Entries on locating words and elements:
start

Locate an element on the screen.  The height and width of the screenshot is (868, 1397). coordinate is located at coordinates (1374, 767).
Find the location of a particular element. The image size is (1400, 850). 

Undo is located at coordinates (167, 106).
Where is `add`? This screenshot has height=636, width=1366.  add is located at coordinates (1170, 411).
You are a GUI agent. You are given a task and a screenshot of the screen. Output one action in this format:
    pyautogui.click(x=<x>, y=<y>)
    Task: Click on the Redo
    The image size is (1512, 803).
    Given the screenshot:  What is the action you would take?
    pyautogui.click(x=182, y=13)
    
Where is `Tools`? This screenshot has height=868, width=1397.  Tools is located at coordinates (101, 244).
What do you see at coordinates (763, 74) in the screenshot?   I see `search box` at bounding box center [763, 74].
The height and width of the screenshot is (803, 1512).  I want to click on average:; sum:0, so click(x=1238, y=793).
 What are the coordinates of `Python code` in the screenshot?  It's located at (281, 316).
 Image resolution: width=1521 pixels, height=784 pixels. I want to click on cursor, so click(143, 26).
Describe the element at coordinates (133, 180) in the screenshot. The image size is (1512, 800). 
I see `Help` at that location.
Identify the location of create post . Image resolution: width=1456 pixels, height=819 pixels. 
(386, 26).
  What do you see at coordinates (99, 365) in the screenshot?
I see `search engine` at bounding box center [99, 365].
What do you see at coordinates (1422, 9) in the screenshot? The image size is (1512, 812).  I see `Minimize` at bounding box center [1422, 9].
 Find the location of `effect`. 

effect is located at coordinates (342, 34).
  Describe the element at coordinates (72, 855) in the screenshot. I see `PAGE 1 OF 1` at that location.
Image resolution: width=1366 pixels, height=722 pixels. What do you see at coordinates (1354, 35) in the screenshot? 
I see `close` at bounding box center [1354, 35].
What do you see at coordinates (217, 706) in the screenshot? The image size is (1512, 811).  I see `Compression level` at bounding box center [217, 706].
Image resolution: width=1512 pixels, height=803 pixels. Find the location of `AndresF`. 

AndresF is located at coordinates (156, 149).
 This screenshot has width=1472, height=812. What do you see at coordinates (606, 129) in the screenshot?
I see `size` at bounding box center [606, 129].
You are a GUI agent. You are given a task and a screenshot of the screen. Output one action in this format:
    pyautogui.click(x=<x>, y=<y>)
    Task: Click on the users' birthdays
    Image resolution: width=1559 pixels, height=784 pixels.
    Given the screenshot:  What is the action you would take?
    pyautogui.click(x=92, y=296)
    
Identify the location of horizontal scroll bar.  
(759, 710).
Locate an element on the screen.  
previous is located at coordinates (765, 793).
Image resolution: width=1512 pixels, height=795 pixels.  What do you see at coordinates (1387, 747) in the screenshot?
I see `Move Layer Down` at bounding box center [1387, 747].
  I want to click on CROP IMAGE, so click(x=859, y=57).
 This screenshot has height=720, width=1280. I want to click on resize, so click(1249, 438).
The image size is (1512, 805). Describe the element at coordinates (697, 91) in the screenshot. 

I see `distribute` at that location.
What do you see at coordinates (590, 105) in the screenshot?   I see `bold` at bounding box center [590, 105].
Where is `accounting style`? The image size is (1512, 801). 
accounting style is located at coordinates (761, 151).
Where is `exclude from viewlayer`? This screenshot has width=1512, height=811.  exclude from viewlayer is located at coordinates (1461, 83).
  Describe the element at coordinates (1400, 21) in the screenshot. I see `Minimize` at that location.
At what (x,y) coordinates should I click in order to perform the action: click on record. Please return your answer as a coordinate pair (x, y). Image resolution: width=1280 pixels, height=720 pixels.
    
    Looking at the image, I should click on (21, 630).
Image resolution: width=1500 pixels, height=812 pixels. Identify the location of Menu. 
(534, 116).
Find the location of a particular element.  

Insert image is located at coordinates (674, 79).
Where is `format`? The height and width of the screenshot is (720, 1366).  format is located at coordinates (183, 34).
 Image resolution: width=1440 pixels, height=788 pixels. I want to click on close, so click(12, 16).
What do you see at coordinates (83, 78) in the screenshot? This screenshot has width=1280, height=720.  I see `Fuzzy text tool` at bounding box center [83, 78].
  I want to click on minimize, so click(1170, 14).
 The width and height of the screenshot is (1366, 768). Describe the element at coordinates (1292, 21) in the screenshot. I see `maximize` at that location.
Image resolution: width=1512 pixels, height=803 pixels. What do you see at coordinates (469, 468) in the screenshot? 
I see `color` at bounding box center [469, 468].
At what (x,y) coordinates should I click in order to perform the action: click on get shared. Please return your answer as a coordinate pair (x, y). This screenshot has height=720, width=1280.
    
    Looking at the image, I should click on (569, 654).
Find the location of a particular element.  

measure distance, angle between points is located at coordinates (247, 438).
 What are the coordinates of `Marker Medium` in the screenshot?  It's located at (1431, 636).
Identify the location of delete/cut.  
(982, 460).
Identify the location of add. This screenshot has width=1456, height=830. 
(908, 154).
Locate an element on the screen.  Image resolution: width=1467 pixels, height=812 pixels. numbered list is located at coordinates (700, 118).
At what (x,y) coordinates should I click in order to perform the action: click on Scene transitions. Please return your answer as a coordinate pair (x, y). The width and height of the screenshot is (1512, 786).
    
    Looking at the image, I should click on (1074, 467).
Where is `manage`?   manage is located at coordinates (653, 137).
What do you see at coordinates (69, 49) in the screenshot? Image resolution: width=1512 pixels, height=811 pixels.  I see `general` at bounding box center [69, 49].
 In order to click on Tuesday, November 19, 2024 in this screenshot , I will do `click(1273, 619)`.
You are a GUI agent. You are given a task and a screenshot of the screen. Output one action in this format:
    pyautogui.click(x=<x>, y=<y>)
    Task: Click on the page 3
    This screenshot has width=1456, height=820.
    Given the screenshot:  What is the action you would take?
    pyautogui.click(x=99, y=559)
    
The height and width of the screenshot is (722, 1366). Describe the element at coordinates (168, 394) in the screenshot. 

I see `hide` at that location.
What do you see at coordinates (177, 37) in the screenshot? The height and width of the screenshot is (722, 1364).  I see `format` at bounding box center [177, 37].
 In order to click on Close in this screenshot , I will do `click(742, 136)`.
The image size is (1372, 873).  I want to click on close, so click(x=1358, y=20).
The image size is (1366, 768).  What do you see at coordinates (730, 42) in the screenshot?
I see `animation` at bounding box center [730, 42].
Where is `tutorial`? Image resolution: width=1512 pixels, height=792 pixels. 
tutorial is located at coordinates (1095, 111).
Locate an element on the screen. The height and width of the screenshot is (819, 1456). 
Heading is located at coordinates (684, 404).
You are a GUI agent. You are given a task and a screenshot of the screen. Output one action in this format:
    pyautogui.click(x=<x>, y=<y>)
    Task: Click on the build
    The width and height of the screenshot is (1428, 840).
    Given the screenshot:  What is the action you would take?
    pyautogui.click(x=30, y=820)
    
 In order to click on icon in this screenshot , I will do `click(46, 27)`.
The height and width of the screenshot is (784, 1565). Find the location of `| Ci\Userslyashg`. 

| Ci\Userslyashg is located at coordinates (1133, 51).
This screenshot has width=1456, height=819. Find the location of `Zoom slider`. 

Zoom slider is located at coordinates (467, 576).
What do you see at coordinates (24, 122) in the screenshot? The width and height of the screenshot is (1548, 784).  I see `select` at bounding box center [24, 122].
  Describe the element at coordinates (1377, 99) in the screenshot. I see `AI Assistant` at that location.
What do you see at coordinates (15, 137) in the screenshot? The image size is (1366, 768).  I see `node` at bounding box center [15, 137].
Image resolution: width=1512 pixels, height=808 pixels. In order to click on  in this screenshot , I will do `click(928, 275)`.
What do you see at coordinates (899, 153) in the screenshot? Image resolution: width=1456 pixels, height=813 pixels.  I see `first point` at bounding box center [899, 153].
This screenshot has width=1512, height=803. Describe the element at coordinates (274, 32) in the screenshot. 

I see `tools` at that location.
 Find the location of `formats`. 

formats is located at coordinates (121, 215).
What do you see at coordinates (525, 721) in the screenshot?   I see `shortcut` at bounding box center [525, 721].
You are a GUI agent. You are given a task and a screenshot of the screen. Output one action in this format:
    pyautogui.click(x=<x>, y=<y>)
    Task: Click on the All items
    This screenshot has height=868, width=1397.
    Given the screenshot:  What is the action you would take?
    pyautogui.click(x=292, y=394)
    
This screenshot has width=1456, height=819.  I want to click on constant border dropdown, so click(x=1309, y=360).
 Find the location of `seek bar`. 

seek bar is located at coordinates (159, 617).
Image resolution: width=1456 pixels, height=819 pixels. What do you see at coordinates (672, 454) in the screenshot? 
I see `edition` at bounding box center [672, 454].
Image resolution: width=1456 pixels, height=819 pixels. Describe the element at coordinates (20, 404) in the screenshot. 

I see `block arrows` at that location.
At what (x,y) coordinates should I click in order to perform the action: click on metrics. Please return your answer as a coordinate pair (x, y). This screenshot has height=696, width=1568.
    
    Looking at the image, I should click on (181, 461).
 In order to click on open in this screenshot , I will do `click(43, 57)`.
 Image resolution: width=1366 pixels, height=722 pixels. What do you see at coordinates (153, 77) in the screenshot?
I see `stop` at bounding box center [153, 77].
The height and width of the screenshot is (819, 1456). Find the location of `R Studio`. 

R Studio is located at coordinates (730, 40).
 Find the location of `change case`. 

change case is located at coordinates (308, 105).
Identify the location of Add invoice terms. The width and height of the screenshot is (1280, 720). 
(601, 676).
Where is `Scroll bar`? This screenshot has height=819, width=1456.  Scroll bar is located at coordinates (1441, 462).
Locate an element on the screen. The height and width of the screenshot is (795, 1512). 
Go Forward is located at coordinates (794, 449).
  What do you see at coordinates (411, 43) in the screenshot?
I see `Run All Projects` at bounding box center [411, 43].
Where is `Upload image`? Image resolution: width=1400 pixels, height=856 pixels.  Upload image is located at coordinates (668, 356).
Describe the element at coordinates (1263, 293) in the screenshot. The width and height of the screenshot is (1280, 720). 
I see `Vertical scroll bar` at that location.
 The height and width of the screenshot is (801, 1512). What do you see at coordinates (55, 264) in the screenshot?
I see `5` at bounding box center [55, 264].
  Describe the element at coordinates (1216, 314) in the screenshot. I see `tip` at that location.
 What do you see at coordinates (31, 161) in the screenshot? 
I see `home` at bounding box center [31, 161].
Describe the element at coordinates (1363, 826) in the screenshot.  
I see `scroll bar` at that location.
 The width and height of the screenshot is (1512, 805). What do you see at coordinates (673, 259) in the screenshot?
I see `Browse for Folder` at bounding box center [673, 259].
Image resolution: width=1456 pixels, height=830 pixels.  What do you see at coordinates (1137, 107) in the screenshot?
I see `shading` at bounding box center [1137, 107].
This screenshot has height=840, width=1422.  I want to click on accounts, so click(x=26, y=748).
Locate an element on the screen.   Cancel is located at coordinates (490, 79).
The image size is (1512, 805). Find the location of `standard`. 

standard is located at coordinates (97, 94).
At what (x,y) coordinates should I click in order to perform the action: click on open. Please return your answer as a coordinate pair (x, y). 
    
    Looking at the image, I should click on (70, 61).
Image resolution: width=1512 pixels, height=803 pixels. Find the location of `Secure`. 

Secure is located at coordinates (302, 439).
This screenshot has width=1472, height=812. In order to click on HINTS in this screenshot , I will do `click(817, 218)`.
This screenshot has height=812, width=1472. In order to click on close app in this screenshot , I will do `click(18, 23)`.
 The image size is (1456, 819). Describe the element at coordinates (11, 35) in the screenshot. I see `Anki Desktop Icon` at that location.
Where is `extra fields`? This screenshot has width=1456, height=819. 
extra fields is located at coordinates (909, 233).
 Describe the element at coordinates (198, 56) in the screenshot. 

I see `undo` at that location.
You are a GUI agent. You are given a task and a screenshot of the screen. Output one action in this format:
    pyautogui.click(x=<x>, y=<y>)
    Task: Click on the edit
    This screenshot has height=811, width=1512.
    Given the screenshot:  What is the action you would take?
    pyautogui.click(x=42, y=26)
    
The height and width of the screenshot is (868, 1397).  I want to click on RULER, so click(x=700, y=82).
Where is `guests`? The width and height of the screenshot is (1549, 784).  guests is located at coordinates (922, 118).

end

- [TO BE DONE]: Repeat the items above word for word, starting with the line containing "The image size is (1372, 873)." and ending with the line containing "In order to click on icon", both of those lines included.

- [ANSWER FOR THIS EXERCISE]:
The image size is (1372, 873).  I want to click on close, so click(x=1358, y=20).
The image size is (1366, 768).  What do you see at coordinates (730, 42) in the screenshot?
I see `animation` at bounding box center [730, 42].
Where is `tutorial`? Image resolution: width=1512 pixels, height=792 pixels. 
tutorial is located at coordinates (1095, 111).
Locate an element on the screen. The height and width of the screenshot is (819, 1456). 
Heading is located at coordinates (684, 404).
You are a GUI agent. You are given a task and a screenshot of the screen. Output one action in this format:
    pyautogui.click(x=<x>, y=<y>)
    Task: Click on the build
    The width and height of the screenshot is (1428, 840).
    Given the screenshot:  What is the action you would take?
    pyautogui.click(x=30, y=820)
    
 In order to click on icon in this screenshot , I will do `click(46, 27)`.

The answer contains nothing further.